▸ **Estratto fornito**

•••

Ok, se siete qui a leggere vuol dire che la questione cambiamenti climatici vi interessa e non poco, il che di questi tempi costituisce una notevole discriminante. Dunque, il 2010 è stato definito dal NOAA (National Oceanographic and Atmospheric Administration,) l’anno più caldo in assoluto.
I 5 segni climatici che potrebbero attestare il riscaldamento globale sarebbero:
più pioggia; più incendi; più uragani; più tornado, meno ghiaccio ai poli.

•••

▸ **Dati da esaminare**
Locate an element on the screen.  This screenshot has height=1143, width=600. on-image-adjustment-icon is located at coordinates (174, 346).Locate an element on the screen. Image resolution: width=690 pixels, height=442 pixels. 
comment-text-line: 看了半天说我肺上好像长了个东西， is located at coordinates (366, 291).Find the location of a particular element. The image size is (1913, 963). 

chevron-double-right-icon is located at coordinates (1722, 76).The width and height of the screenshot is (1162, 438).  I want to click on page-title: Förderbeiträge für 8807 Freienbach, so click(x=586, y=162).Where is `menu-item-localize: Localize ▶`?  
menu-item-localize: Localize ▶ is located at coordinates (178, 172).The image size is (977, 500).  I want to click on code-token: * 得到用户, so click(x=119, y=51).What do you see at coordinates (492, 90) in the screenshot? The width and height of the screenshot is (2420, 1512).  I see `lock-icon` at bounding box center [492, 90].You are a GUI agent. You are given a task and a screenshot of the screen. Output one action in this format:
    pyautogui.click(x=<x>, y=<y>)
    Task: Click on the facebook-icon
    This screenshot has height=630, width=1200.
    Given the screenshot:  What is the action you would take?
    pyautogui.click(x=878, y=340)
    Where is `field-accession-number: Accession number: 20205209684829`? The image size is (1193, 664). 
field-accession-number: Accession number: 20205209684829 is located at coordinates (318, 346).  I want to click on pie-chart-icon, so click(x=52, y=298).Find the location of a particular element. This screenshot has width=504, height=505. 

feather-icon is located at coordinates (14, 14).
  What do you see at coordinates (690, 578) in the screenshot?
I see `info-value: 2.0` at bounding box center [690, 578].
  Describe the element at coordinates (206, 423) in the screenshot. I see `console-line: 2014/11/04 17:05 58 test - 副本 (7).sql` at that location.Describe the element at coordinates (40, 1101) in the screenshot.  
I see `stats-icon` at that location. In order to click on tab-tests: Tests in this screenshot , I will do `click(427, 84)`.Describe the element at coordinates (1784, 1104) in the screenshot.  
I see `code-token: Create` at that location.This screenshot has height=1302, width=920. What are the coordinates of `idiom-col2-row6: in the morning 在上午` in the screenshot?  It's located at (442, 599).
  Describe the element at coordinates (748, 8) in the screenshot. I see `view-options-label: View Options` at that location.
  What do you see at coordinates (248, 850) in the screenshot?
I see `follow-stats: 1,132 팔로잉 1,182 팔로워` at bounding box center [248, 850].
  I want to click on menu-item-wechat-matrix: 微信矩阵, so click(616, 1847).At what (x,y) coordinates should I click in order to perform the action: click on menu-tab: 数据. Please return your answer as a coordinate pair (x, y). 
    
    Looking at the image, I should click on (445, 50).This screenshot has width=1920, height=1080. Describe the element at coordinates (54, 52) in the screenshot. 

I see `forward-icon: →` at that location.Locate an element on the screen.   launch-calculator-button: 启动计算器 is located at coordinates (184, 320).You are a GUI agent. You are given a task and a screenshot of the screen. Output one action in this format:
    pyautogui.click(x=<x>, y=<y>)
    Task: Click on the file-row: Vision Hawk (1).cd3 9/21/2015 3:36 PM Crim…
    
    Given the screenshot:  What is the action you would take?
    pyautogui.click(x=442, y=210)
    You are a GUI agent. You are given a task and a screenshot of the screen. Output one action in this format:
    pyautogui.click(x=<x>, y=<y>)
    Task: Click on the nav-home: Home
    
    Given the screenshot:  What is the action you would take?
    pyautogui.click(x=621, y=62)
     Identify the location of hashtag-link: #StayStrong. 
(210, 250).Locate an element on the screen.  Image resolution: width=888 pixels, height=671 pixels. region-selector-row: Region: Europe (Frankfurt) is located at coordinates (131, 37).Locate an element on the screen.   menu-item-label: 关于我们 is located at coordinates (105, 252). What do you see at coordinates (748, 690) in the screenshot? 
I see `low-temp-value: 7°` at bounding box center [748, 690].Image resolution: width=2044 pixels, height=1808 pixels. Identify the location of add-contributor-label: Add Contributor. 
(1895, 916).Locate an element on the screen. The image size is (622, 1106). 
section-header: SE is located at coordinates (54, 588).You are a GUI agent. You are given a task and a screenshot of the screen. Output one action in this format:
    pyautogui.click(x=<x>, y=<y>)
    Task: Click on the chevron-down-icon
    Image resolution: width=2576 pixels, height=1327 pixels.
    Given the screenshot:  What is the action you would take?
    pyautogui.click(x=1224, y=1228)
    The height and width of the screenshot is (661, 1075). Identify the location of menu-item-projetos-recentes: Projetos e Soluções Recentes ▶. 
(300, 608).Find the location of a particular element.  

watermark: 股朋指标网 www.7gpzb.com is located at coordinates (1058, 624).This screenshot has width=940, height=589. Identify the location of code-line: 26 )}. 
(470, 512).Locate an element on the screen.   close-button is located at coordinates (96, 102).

•••

▸ **Attività**
Prosegui l'estratto sui cambiamenti climatici, riprendendo dopo la sua ultima frase. Le righe non hanno alcun legame con l'estratto.

▸ **Risposta**
Discutibile? Si e no. Che qualcosa stia accadendo al clima è sotto gli occhi di tutti. Di cosa si tratti e in cosa si trasformi nessuno lo sa. E veniamo alla parte scientifica con Ugo Bardi, Presidente Aspo Italia che ha partecipato a Roma al convegno La Fine del mondo: istruzioni per l’uso che si è tenuto nel corso del Festival della scienza. Ebbene, spiega Bardi, quel rallentamento delle emissioni di CO2 tanto invocato e mai ottenuto in pratica da scelte politiche lungimiranti, si sta verificando a causa (o grazie, dipende dai punti di vista) della crisi globale e del picco del petrolio. Il che però, sembra non essere sufficiente a far raffreddare il Pianeta.